Soon, however, having become convinced of the injustice connected
with the repartimiento system, he began to preach against
it, at the same time giving up his own slaves. With the consent
of his partner he resolved to go to Spain on behalf of the oppressed
natives, and the result of his representations was that
in 1516 Cardinal Jimenes caused a commission to be sent out
for the reform of abuses, Las Casas himself, with the title of
“protector of the Indians,” being appointed to advise and
report on them. This commission had not been long at San
Domingo before Las Casas perceived the indifference of his
coadjutors to the cause which he himself had at heart, and
July 1517 found him again in Spain, where he developed his
scheme for the complete liberation of the Indians—a scheme
which not only included facilities for emigration from Spain,
but was intended to give to each Spanish resident in the colonies
the right of importing twelve negro slaves. The emigration
movement proved a failure, and Las Casas lived long enough
to express his shame for having been so slow to see that Africans
were as much entitled to freedom as were the natives of the
New World. Overwhelmed with disappointment, he retired
to the Dominican monastery in Haiti; he joined the order in
1522 and devoted eight years to study. About 1530 he appears
to have revisited the Spanish court, but on what precise errand
is not known; the confusion concerning this period of his life
extends to the time when, after visits to Mexico, Nicaragua,
Peru and Guatemala, he undertook an expedition in 1537 into
Tuzulutlan, the inhabitants of which were, chiefly through
his tact, peaceably converted to Christianity, mass being celebrated
for the first time amongst them in the newly founded
town of Rabinal in 1538. In 1539 Las Casas was sent to Spain
to obtain Dominican recruits, and through Loaysa, general
of the order, and confessor of Charles V., he was successful
in obtaining royal orders and letters favouring his enterprise.

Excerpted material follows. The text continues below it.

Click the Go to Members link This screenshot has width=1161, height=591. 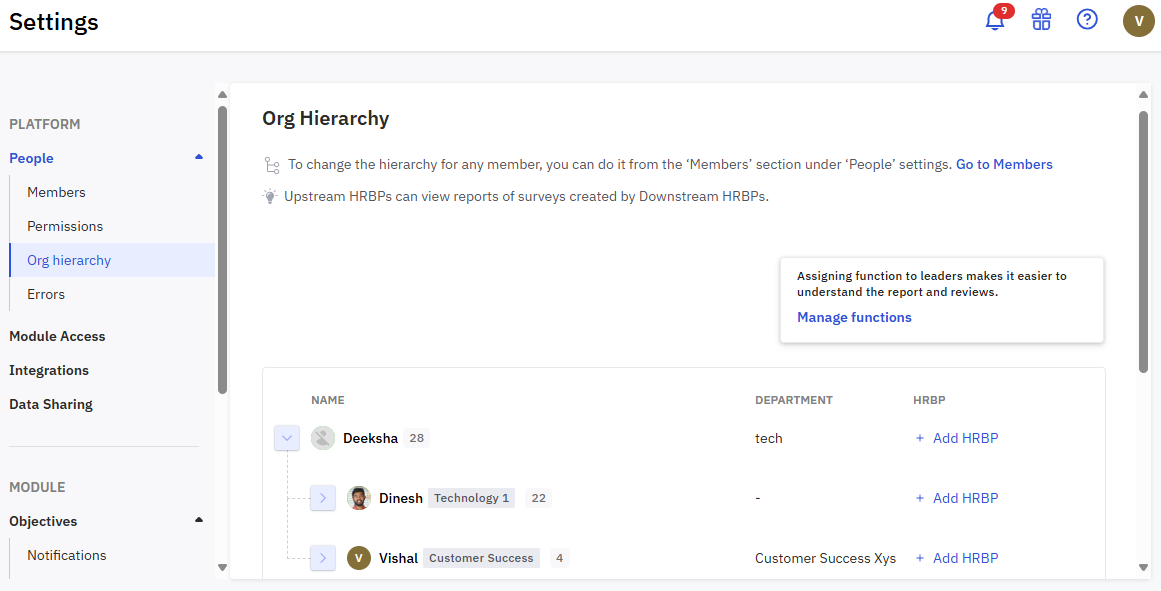tap(1004, 164)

During this stay in Europe, which lasted more than four years,
he visited Germany to see the emperor; he also (1542) wrote
his Veynte Razones, in defence of the liberties of the Indians
and the Brevisima Relacion de la Destruycion des las Indias
occidentales, the latter of which was published some twelve
years later. In 1543 he refused the Mexican bishopric of Cuzco,
but was prevailed upon to accept that of Chiapa, for which he
sailed in 1544. Thwarted at every point by the officials, and
outraged by his countrymen in his attempt to carry out the
new laws which his humanity had procured, he returned to
Spain and resigned his dignity (1547). In 1550 he met Sepúlveda
in public debate on the theses drawn from the recently
published Apologia pro libro de justis belli causis, in which
the latter had maintained the lawfulness of waging unprovoked
war upon the natives of the New World. The course of the
discussion may be traced in the account of the Disputa contained
in the Obras (1552). In 1565 Las Casas successfully
remonstrated with Philip II. against the financial project for
selling the reversion of the encomiendas—a project which
would have involved the Indians in hopeless bondage. In July
of the following year he died at Madrid, whither he had gone
to urge (and with success) the necessity of restoring a court
of justice which had been suppressed in Guatemala. His
Historia de las Indias was not published till 1875–1876.